Quand on est jeune on a des matins triomphants,
Le jour sort de la nuit ainsi qu’une victoire.

Les pensées les plus indivisibles sont rendues au degré de fusion nécessaire :

Voilà longtemps que celle avec qui j’ai dormi
Ô Seigneur, a quitté ma couche pour la vôtre
Et nous sommes encor tout mêlés l’un à l’autre
Elle à demi vivante, et moi mort à demi.

La noblesse de la syntaxe ne fléchit pas même dans les vers les plus simples :

Booz ne savait pas qu’une femme était là
Et Ruth ne savait pas ce que Dieu voulait d’elle[1].


Et dans ceux qui suivent quel art suprême pour donner en redoublant les l, une impression de légèreté fluidique :

Les souffles de la nuit flottaient sur Galgala.

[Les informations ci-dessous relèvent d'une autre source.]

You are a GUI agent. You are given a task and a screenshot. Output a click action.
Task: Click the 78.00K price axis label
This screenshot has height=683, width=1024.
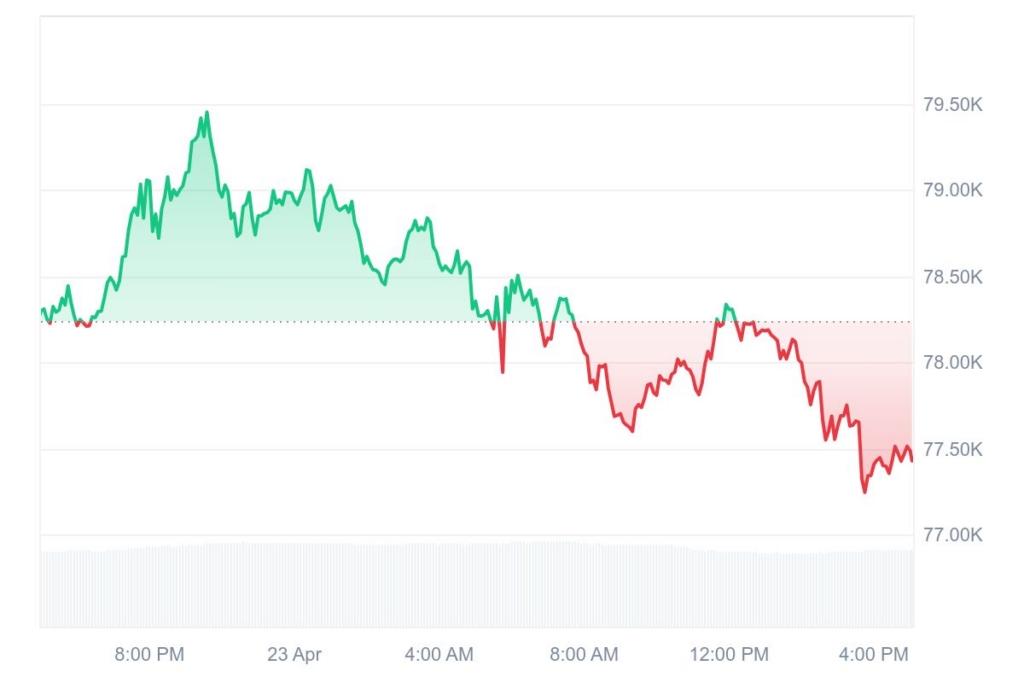pos(952,362)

Alfred de Vigny n’a pas procédé autrement : pour insuffler une vie intense dans cet autre épisode biblique, la Colère de Samson, c’est lui-même Vigny qu’il a objectivé en Samson et c’est parce que l’amitié de

  1. C’est intentionnellement que je ne fais pas ici allusion aux études d’une drôlerie et d’une ampleur magnifique que Léon Daudet a publiées récemment avec un succès juste et prodigieux. Ici il n’importe pas que Victor Hugo ne fût réellement Booz ; mais qu’il le crût ou cherchât à le faire croire.